NOT EXISTS / LEFT JOIN ... IS NULL instead of NOT IN when the subquery can return NULL (NOT IN with a single NULL returns zero rows — silently).
- Keyset pagination (
WHERE id > :last ORDER BY id LIMIT n) for large / user-driven lists. OFFSET degrades as it grows.
- Parameterize every query — prepared statements / bound parameters. Never string-concat user input even with escaping.
- Index what you filter and join on —
WHERE, JOIN ON, ORDER BY columns. Composite index order matters: leftmost columns usable, tail columns only with leading predicates.
- Transaction-scope migrations where possible — Flyway wraps single migration in a transaction by default; Postgres supports DDL in transactions, MySQL does NOT (each DDL auto-commits, a failed migration leaves partial state).
EXPLAIN ANALYZE before declaring a query "optimized" — optimizer choice depends on stats, table size, and dialect.
MUST NOT DO
- No
NOT IN (SELECT ... ) on nullable columns. WHERE x NOT IN (NULL, 1, 2) returns empty. Use NOT EXISTS or LEFT JOIN ... IS NULL.
- No functions on indexed columns in
WHERE. WHERE YEAR(created_at) = 2024 ignores the index — use WHERE created_at >= '2024-01-01' AND created_at < '2025-01-01'. Or create a functional / expression index.
- No
OR across different columns in WHERE when one side isn't indexed — split into UNION ALL (or create a combined index).
- No
ALTER TABLE ... ADD COLUMN NOT NULL without default on a large table — locks the table, rewrites every row. Split into: add nullable column → backfill in batches → add NOT NULL constraint.
- No
CREATE INDEX on a large write-active table without CONCURRENTLY (Postgres) / ALGORITHM=INPLACE LOCK=NONE (MySQL 8.0) / WITH (ONLINE = ON) (SQL Server) — blocks writes for the duration.
- No editing applied migrations.

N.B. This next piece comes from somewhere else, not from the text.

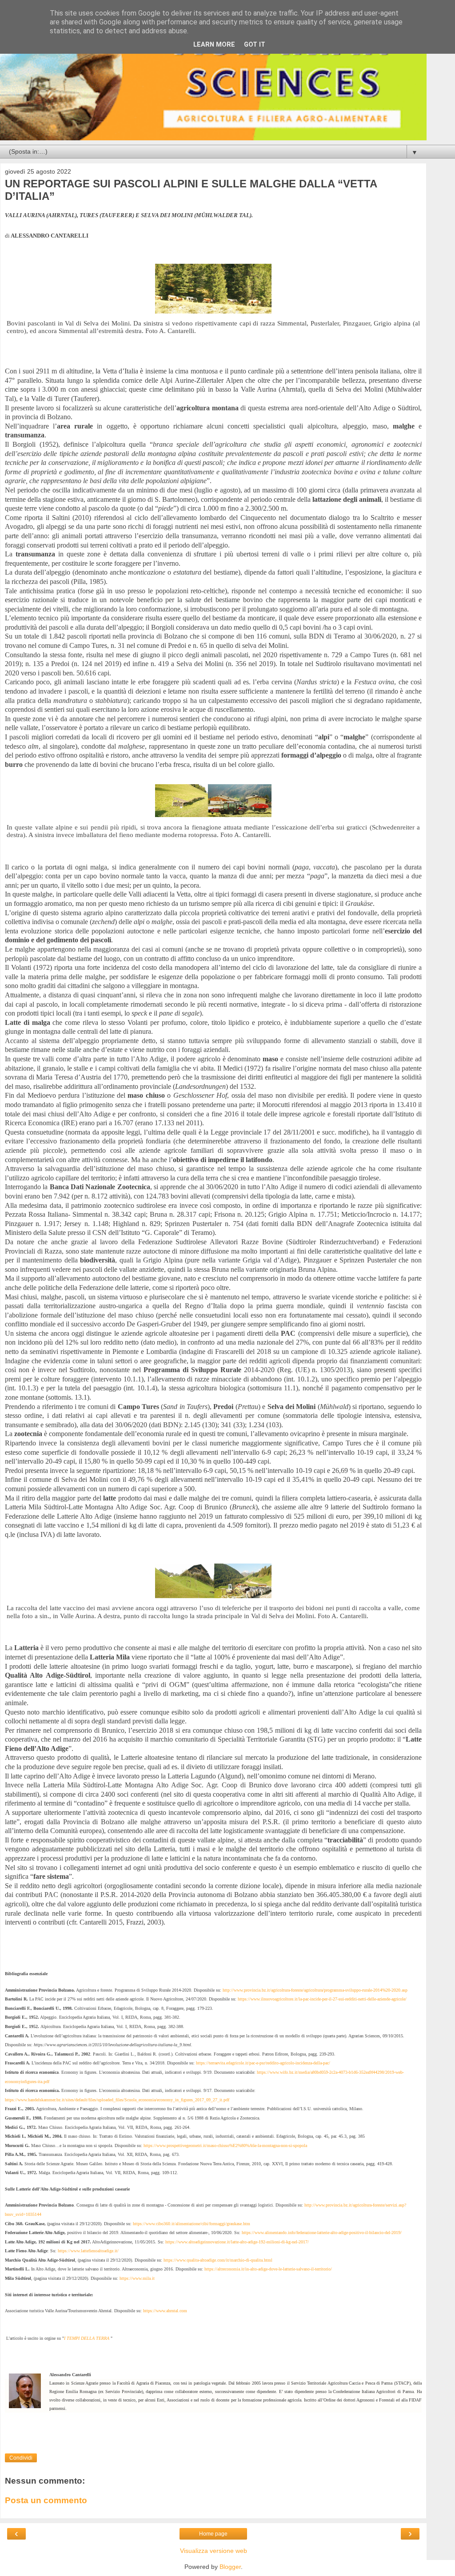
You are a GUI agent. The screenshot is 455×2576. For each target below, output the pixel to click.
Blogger (230, 2566)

Flyway checksums them; Liquibase hashes them. Changing a released
V3__add_email.sql breaks every environment. Add a new migration.
- No
SELECT COUNT(*) on large tables for pagination UIs — on Postgres it's expensive; index-only scan is possible only when the visibility map is fully up-to-date (Postgres 9.2+, write-heavy tables rarely qualify). Use approximate counts (pg_class.reltuples) or a "load more" cursor instead.
- No
DISTINCT to fix duplicate rows — it masks a broken JOIN. Fix the join.
- No implicit type casts in joins (
JOIN x ON x.id = y.id_str) — disables indexes, silently wrong if types differ. Match types.
- No credentials, PII, or secrets in migration files — they go to version control forever.
Reference Guide
| Load when | File |
|---|
| Writing / reviewing Flyway / Liquibase migrations; running online schema changes | references/migrations.md |
| Diagnosing a slow query; choosing indexes; reading EXPLAIN output | references/performance.md |
Output Format
When producing SQL:
- Short plan (1–3 bullets) — what the query / migration does and which tables / indexes it touches.
- The SQL, dialect-qualified when dialect-specific (
-- Postgres only).
- If modifying schema on a large table, describe the locking / backfill plan (not just the DDL).
- For non-trivial queries — include the expected plan shape (index scan vs seq scan) and the index it relies on. If no such index exists, flag that as part of the change.
When reviewing SQL: call out MUST-DO / MUST-NOT violations, point out NULL / type / locking traps, and suggest the minimal fix. Prefer EXPLAIN-verified advice over cargo-cult rules.